The partition 7 (segments 71 and 72) of the margin area FA is formed together with the partition 6 in the processing step PR4. After the processing step PR4, the overhanging segments 71 and 72, each having a lower portion 61 and an upper portion 62, are formed as shown in FIG. 11A. The bottom layer 63, axial layer 64, first top layer 65, and second top layer 66 of these segments 71, 72 are respectively processed from the above-mentioned first layer L1, second layer L2, third layer L3, and fourth layer L4.
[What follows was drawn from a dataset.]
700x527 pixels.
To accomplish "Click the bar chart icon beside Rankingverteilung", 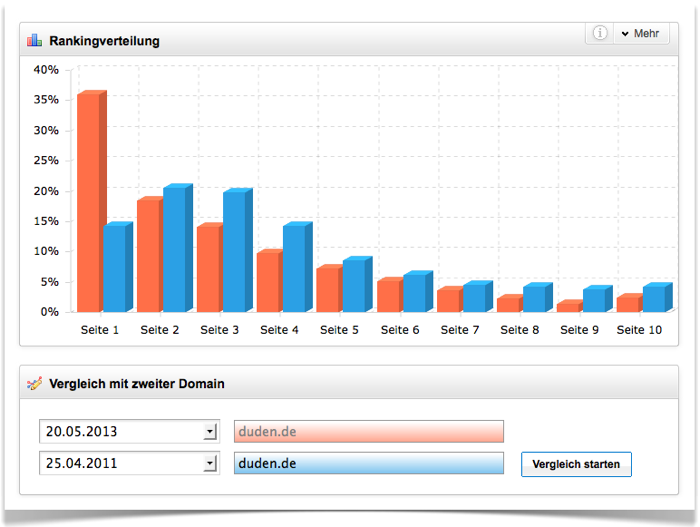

Further, after the processing step PR9, the stacked multilayer film FLx and sealing layer SE1x are formed in the area A1 (island-like portion IP), as shown in FIG. 11B. As explained with reference to FIG. 8, the stacked multilayer film FLx is formed on the wall portion 71W of the segment 71, in the closed area CA10 of the segment 71, and between adjacent segments 71. By contrast, in the area A2, the stacked multilayer film FLx and the sealing layer SE1x are not formed. Thus, in the margin area FA, the stacked multilayer film FLx and sealing layer SE1x are formed by patterning the stacked multilayer film FL3 and sealing layer SE13.

As described above, the stacked multilayer film FLx is finely divided by the segments 71. With this configuration, the divided portions of the stacked multilayer film FLx and the sealing layer SE1x covering these portions are peeled off from the underlayer.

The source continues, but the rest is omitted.